:: TASK INSTRUCTIONS ::
Down to the final line, reproduce the entries that follow exactly.

:: RECORD SET ::

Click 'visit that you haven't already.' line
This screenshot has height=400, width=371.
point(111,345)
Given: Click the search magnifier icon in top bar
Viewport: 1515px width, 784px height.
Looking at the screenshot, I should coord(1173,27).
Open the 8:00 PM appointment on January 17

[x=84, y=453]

:: EXPECTED ANSWER ::
Click 'visit that you haven't already.' line
This screenshot has height=400, width=371.
point(111,345)
Given: Click the search magnifier icon in top bar
Viewport: 1515px width, 784px height.
Looking at the screenshot, I should coord(1173,27).
Open the 8:00 PM appointment on January 17

[x=84, y=453]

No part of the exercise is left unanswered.